DATA FOR THIS EXERCISE |

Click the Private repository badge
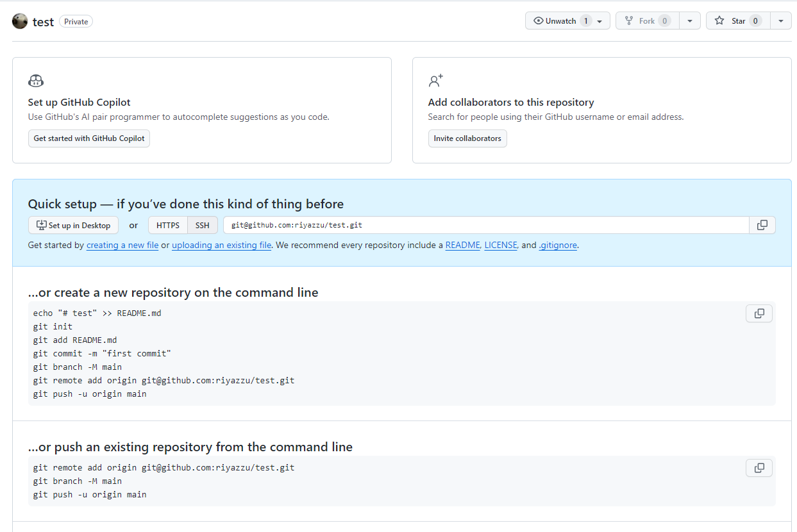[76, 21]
---
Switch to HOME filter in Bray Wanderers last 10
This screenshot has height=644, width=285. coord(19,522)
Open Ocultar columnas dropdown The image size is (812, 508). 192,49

TASK INSTRUCTIONS |
Your task is to retype the entries verbatim, starting with the line that holds "Switch to HOME" and stopping after the line that holds "Open Ocultar columnas".

ANSWER BOX |
Switch to HOME filter in Bray Wanderers last 10
This screenshot has height=644, width=285. coord(19,522)
Open Ocultar columnas dropdown The image size is (812, 508). 192,49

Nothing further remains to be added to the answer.